If your business involves sharing confidential information with employees or other third parties, you may wish to consider a Non-Disclosure Agreement. This agreement prevents the parties involved from sharing or providing privileged information to other parties. It is also designed to protect your business or idea from theft.
Here are five of the key components that must be included in an effective Non-Disclosure Agreement:
The names of the parties involved must be included in the agreement. In addition, if either of the parties will be sharing the confidential information with other third parties, those individuals or companies should also be outlined the document. For example, if one party expects to share the information with an affiliated company or use an agent, then those should be covered as well.
This usually means that the person receiving the confidential information will only share it with people who need to be aware of the information in order to conduct the business. The party named in the Non-Disclosure Agreement must make reasonable efforts to keep the information confidential. They also have an obligation to make others in the company aware of the confidentiality conditions if they will have access to the confidential information.
The second part of the scope usually deals with ensuring the person or company receiving the confidential information cannot use the information for themselves.
A clear definition of what is considered confidential is vital. Grey areas or obscure terms open the door to one party claiming it wasn’t aware of the specific nature of what is considered confidential. Is information provided orally covered? Make sure this is clear as you don’t want issues to arise because someone verbally passes on information that the recipient then repeats or uses for other purposes.
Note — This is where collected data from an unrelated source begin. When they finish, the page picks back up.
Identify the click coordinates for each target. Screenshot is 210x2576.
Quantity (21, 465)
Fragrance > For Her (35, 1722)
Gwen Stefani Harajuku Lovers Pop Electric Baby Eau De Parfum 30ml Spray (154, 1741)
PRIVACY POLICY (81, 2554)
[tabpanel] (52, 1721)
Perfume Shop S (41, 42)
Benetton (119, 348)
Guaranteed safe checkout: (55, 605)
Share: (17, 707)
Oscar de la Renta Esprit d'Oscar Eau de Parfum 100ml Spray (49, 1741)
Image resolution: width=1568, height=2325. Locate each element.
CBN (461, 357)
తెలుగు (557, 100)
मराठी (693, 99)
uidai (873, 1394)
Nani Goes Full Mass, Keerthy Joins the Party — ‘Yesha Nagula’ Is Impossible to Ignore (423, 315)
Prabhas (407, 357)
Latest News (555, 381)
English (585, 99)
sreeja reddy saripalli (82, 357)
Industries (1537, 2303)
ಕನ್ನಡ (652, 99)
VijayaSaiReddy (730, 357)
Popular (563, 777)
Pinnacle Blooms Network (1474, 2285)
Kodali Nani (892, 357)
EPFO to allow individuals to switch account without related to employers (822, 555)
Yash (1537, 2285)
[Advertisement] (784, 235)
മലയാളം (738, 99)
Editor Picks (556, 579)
The length of the agreement will depend on the nature of your business. If you’re involved in the technology sector for instance, technology can change very rapidly so a shorter term may be reasonable as “old” information quickly becomes obsolete. Regardless of the length of the agreement, make sure you protect other legal rights such as copyrights, patents and intellectual properties.
Exclusions are necessary as there may be other factors involved. If some of the information is already public it can be excluded. If information is developed by the recipient on their own without making reference to the confidential business, it may be excluded. Information the recipient is required to provide under a court order may be excluded as long as the other party is made aware of the legal action.
Non-Disclosure Agreements provide the necessary protection to ensure your business can develop and grow its products or systems without worry. Make sure your employment lawyer is involved in your specific situation to fully protect your interests.